First of all, the new installer for OpenSUSE, agama, is still a bit rough round the edges. While a bit more up-to-date in the looks department, and probably easier to use for a novice, it has a few design issues. If you don't want the standard setup, it's not entirely clear what to click on to edit which installation settings. Sometimes it's a button, sometimes a menu, sometimes a non-highlighted clickable bit of text. In that respect the old installer was rather better. 

Anyway, I wanted to not use BTRFS this time just so the Nextcloud console didn't show me the same repeated details for every subvolume since OpenSUSE creates them in abundance. Since I rsnapshot the vital parts of the volume daily I'm not risking much. 
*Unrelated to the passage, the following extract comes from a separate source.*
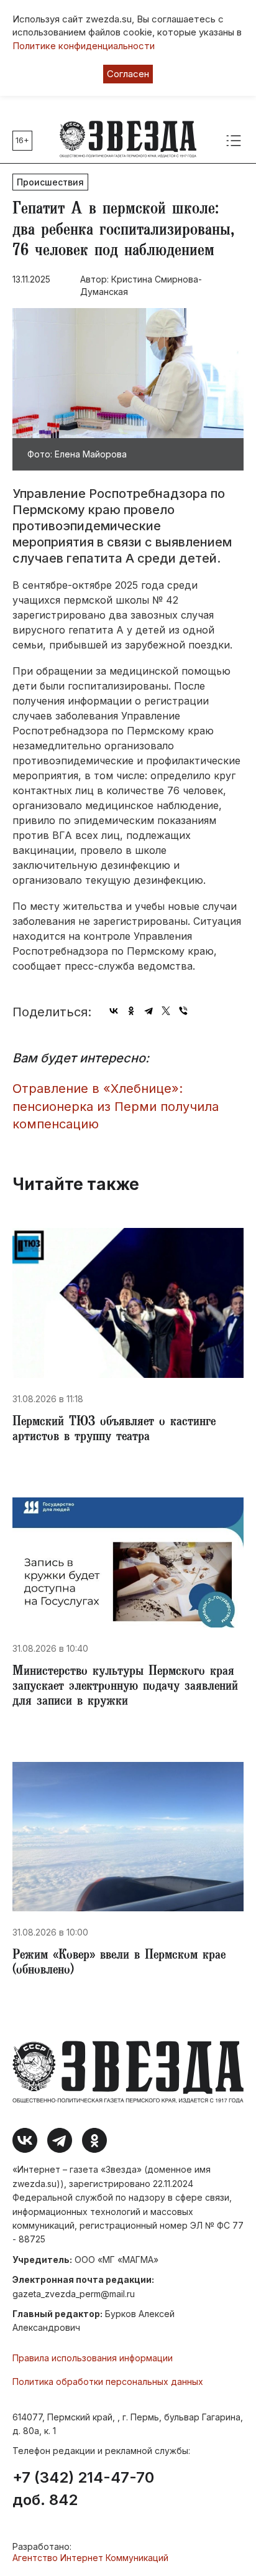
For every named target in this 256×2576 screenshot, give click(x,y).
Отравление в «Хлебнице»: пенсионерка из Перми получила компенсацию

So, logging this somewhat on-the-fly as I do things...  

  1. Install with LAMP and Desktop profiles
    1. ...and discover cockpit isn't installed
    2. ...and discover updates aren't installed (unlike the old installer) 
  2. Run myrlyn and install updates
  3. Run myrlyn and install cockpit, and cockpit-client-launcher
    1. Discover a weird broken dependency incompatibility with busybox-hostname
    2. Solution is to select the "deinstall busybox-hostname" option
    3. systemctl enable cockpit.socket 
    4. systemctl start cockpit.socket 
    5. Edit application menu to move cockpit client launcher from the Internet section to the System section because that bugs me
  4. Run myrlyn and install the various PHP dependencies that Nextcloud needs
  5. Tweak /etc/php8/apache2/php.ini and /etc/php8/apache2/php.ini to meet Nextcloud requirements (see link above)
  6. Fire up cockpit client launcher and start+enable apache and mariadb
  7. Run mysql_secure_installation to clean things up and set a secure root password
  8. Run the commands to set up the nextcloud user and database:
    CREATE USER 'username'@'localhost' IDENTIFIED BY 'password';
    CREATE DATABASE IF NOT EXISTS nextcloud CHARACTER SET utf8mb4 COLLATE utf8mb4_general_ci;
    GRANT ALL PRIVILEGES on nextcloud.* to 'username'@'localhost';
  9. Run the command the restore the Nextcloud database backup
    mysql -h [server] -u [username] -p[password] [db_name] < nextcloud-sqlbkp.bak
  10. Restore /srv/www and /srv/data directories from backup
  11. Edit /etc/sysconfig/apache2 to make sure the modules ssl, headers and rewrite are included, and it starts with the SSL option
  12. Restore /etc/apache2 from backup - includes vhosts definitions and ssl details
  13. Run myrlyn and install certbot, and cerbot-systemd-timer
  14. Restore /etc/letsencrypt from backup 
  15. Tweak SELinux to allow webserver write access to nextcloud directories 
    semanage fcontext -a -t httpd_sys_rw_content_t '/srv/data(/.*)?'
    semanage fcontext -a -t httpd_sys_rw_content_t '/var/www/htdocs/nextcloud/config(/.*)?'
    semanage fcontext -a -t httpd_sys_rw_content_t '/var/www/htdocs/nextcloud/apps(/.*)?'
    semanage fcontext -a -t httpd_sys_rw_content_t '/var/www/htdocs/nextcloud/.htaccess'
    semanage fcontext -a -t httpd_sys_rw_content_t '/var/www/htdocs/nextcloud/.user.ini'
    semanage fcontext -a -t httpd_sys_rw_content_t '/var/www/htdocs/nextcloud/3rdparty/aws/aws-sdk-php/src/data/logs(/.*)?'
  16. Update restored Nextcloud files to match SELinux policies
    restorecon -Rv '/srv/www/htdocs/nextcloud/'
    restorecon -Rv '/srv/data/'
  17. Allow web updates (slightly naughty)
    setsebool -P httpd_unified on
  18. Go into cockpit and add ports 80 and 443 to the firewall rules 
  19. Allow PHP jit to work
    setsebool -P httpd_execmem on 
  20. Allow other Nextcloud functions to work
    setsebool -P httpd_can_network_connect on
    setsebool -P httpd_can_sendmail on
  21. Restore /etc/cron.d from backup and restart the service
Got to learn more about SELinux than I wanted! The hope is now I have the requisite policies configured, I can just copy the selinux config folder in future. That's probably hoping for more stability and consistency than is realistic.